● **Extracted text**:
--- BEGIN ---

Thread: Speed & Memory Management

Speed & Memory Management

From
"Kris"
Date:
Hello all.  I am designing a database that will could potentially grow to
have millions of tuples associated with it.  My thought is that because I
will likely have many updates/inserts/deletes occurring I should set each
column that requires text to a static ammount (ie using char(30) instead of
text).  However, this looks to be a double edged sword, since selecting from
the db is my largest concern (with updates a very close second).  When I
pull these values back out of the db, it seems I am going to have to trim
each returned value (when I pull a ten character string out of this field,
it returns the 10 char string as well as 20 whitespaces.).  I am trying to
assign a weight to each of these scenarios and figure out which is the
lesser of the two evils.  If anyone has a suggestion of how I may circumvent
this issue or which possibility may work best, it would be greatly
appreciated.  Thanks

Kris



Re: Speed & Memory Management

From
GB
Date:
How about using varchar(30)?

GB


Re: Speed & Memory Management

From
Robert Treat
Date:
Unless your application requires a 30 character limit at the logical
level, use text.

--- END ---

Dataset items
--- BEGIN ---

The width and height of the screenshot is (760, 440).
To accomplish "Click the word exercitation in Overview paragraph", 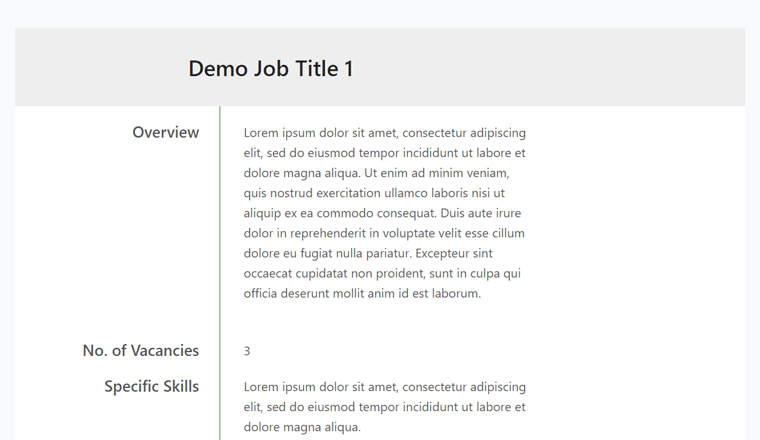I will click(348, 193).
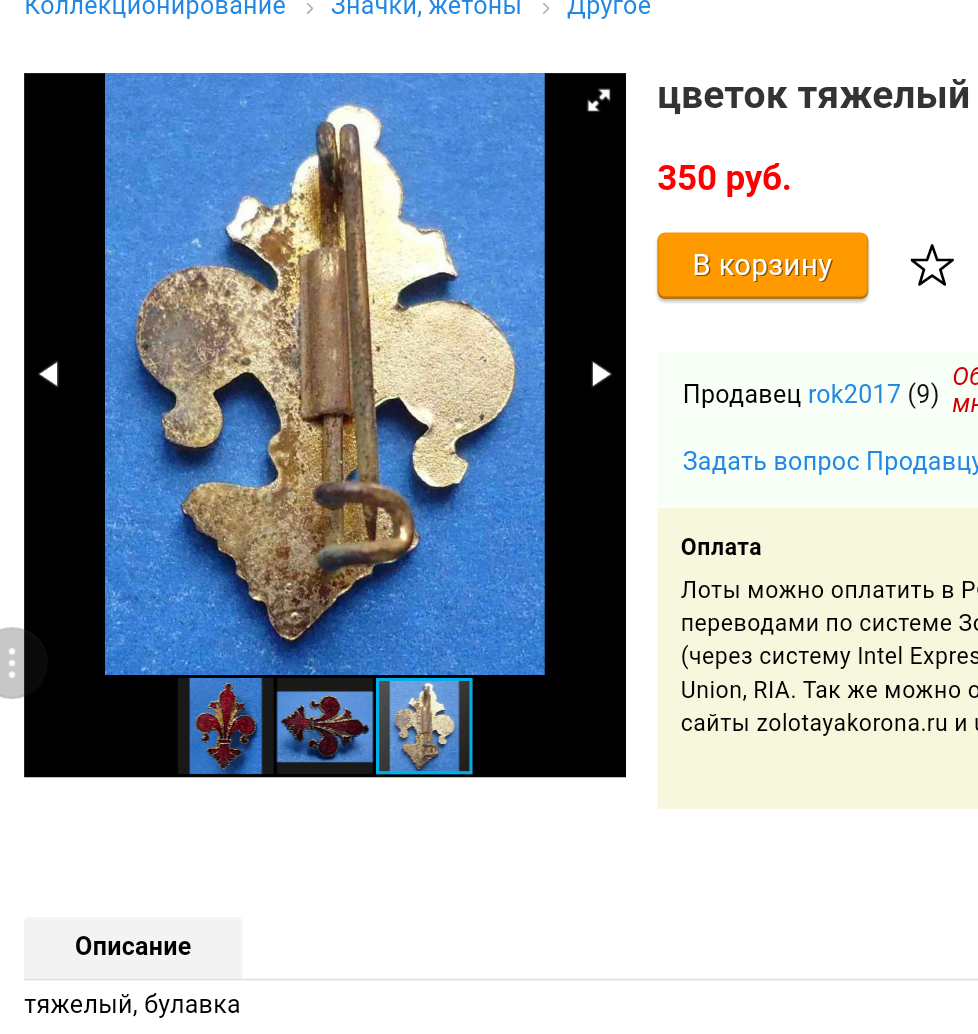Click the цветок тяжелый lot title
This screenshot has height=1034, width=978.
814,96
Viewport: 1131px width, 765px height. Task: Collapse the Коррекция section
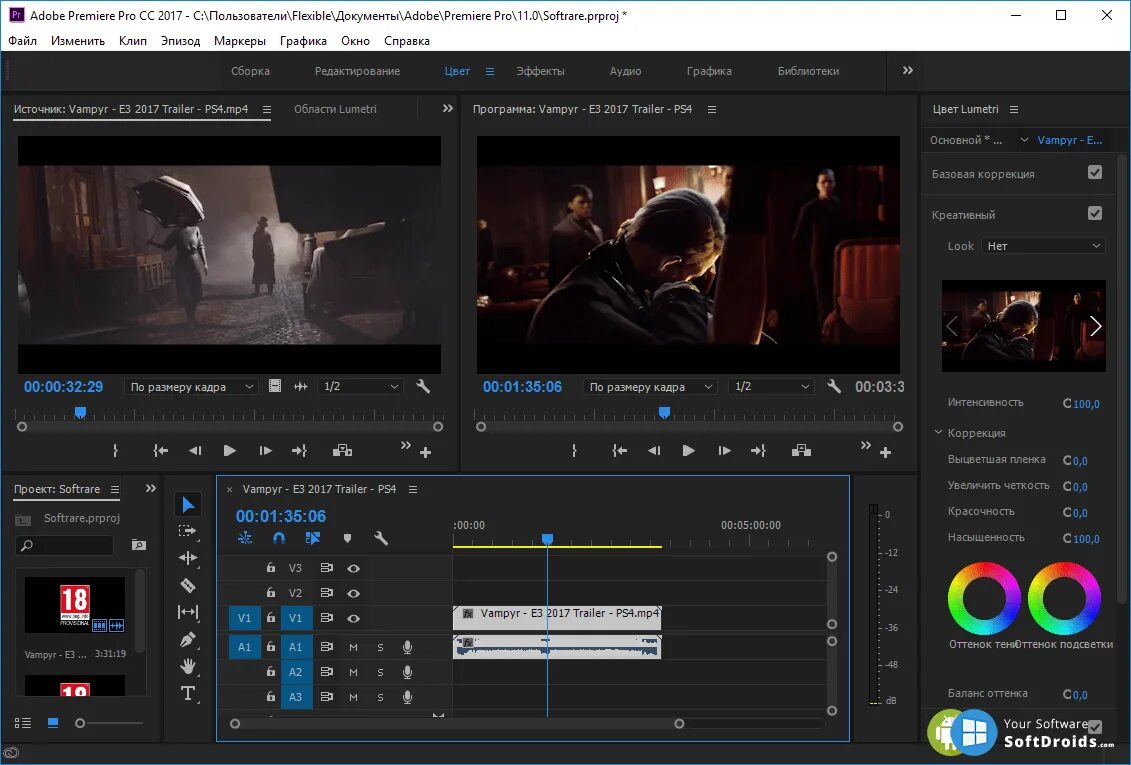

--- END ---

● **Written tasks**:
a: Return each line of the records that contains the word "height".
b: Write the next part of the forum thread about database speed and memory management, continuing after its final line.

● **Outputs for the tasks**:
a:
The width and height of the screenshot is (760, 440).
This screenshot has height=1034, width=978.
Viewport: 1131px width, 765px height. Task: Collapse the Коррекция section

b:
Robert Treat

On Mon, 2003-03-31 at 17:08, Kris wrote:
> Hello all.  I am designing a database that will could potentially grow to
> have millions of tuples associated with it.  My thought is that because I
> will likely have many updates/inserts/deletes occurring I should set each
> column that requires text to a static ammount (ie using char(30) instead of
> text).  However, this looks to be a double edged sword, since selecting from
> the db is my largest concern (with updates a very close second).  When I
> pull these values back out of the db, it seems I am going to have to trim
> each returned value (when I pull a ten character string out of this field,
> it returns the 10 char string as well as 20 whitespaces.).  I am trying to
> assign a weight to each of these scenarios and figure out which is the
> lesser of the two evils.  If anyone has a suggestion of how I may circumvent
> this issue or which possibility may work best, it would be greatly
> appreciated.  Thanks
>


Re: Speed & Memory Management

From
Tom Lane
Date:
Robert Treat <xzilla@users.sourceforge.net> writes:
> Unless your application requires a 30 character limit at the logical
> level, use text.

And if it does, use varchar(30).  I will bet a very good lunch that
char(30) will be a complete dead loss on *every* measure: speed, disk
space, and convenience.

char(N) is not really fixed-width in Postgres, because N is measured
in characters not bytes (which are not the same thing if you use a
multibyte character encoding).  Therefore, there are no optimizations
that could allow it to outperform varchar(N).  When you consider the
extra cost of performing the padding step, the extra storage and I/O
incurred for all those pad blanks, and the client-side headaches of
having to trim the unwanted blanks again, it's just guaranteed to be
a loser.

The only case in which I could recommend char(N) is where you have
application semantics that constrain a field to exactly N characters
(postal codes are one common example).  If the semantics are "at
most N characters", use varchar(N).  If you are picking N out of the
air, don't bother: use text.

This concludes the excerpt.